Latin America, Caribbean 2022 poverty seen higher as Ukraine war bites: U.N. study

FILE PHOTO: Peru inflation protests grip tourist capital Cuzco, gateway to Machu Picchu

(Reuters) - A United Nations commission has increased its projection for poverty in Latin America and Caribbean for 2022, citing economic disruptions caused by the conflict in Ukraine.

Latin America and Dominican Republic poverty will rise to 33% of the population this year, a 0.9 percentage point uptick versus 2021. Extreme poverty is seen reaching 14.5% this year, 0.7 percentage point more than in 2021, according to a study published by the UN's Economic Commission for Latin America and the Caribbean (Cepal).
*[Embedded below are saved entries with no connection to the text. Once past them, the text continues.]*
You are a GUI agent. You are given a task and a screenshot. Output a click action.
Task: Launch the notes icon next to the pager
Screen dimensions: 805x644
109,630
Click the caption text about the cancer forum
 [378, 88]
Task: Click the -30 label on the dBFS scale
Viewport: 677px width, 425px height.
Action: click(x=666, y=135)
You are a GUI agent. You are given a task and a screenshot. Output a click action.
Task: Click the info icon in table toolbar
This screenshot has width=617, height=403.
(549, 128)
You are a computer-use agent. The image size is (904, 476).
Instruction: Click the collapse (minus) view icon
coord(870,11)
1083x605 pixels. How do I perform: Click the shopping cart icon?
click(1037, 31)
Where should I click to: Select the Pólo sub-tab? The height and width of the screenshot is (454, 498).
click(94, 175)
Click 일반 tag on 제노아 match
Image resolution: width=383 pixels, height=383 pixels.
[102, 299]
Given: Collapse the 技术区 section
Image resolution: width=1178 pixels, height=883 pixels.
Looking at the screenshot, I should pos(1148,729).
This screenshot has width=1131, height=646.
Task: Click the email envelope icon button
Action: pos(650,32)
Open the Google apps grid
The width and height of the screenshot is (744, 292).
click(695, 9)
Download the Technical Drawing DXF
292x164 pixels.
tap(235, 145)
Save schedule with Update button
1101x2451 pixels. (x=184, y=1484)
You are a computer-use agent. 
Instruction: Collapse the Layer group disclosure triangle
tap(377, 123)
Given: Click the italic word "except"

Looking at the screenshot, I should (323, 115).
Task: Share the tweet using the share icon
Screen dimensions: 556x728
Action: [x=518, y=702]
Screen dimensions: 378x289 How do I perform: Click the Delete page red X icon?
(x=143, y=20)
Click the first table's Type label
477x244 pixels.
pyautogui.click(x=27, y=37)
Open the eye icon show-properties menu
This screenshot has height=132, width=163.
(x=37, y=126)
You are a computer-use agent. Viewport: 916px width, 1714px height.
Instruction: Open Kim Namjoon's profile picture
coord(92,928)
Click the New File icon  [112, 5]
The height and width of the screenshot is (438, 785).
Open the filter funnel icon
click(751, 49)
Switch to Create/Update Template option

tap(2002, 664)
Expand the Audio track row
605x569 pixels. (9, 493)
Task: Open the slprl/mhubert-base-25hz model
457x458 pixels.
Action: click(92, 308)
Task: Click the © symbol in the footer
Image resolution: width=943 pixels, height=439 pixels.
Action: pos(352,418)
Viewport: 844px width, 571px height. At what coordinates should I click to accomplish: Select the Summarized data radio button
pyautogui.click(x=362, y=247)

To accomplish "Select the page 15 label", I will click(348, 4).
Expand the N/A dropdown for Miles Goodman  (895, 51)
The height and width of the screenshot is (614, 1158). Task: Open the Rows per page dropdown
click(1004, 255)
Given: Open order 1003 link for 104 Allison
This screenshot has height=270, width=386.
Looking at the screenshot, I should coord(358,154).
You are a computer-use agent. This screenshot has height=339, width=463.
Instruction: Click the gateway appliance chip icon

Higher fuel prices, and fertilizer and wheat supply problems provoked by the war in Ukraine have fanned inflation while intensifying hunger, casting doubts about the region's growth prospects, the U.N. agency said.

Cepal warned of a significant jump in people in the region deemed food insecure.

"These levels are markedly higher than those observed before the pandemic and make the possibility of a speedy recovery more distant."

The UN arm has recently cut its estimates for economic growth in Latin America and Caribbean for 2022, citing economic disruptions caused by the conflict in Ukraine.

The mostly Spanish- and Portuguese-speaking region is seen growing 1.8% in 2022, revised down from a prior forecast for growth of 2.1%.

Inflation in Latin America and the Caribbean more than doubled between the end of 2020 and the end of 2021, to 6.6%. Cepal projects that consumer prices will rise 8.1% during the 12-month period ended in April 2022.

The region's economies were seeing a slowdown this year in growth and trade even before Russia's invasion of Ukraine in late February, as well as the persistent drag of the coronavirus pandemic.

Latin American countries face "internal contexts characterized by a strong slowdown in economic activity, increases in inflation and a slow and incomplete recovery of labor markets, which increases poverty and inequality," the report said.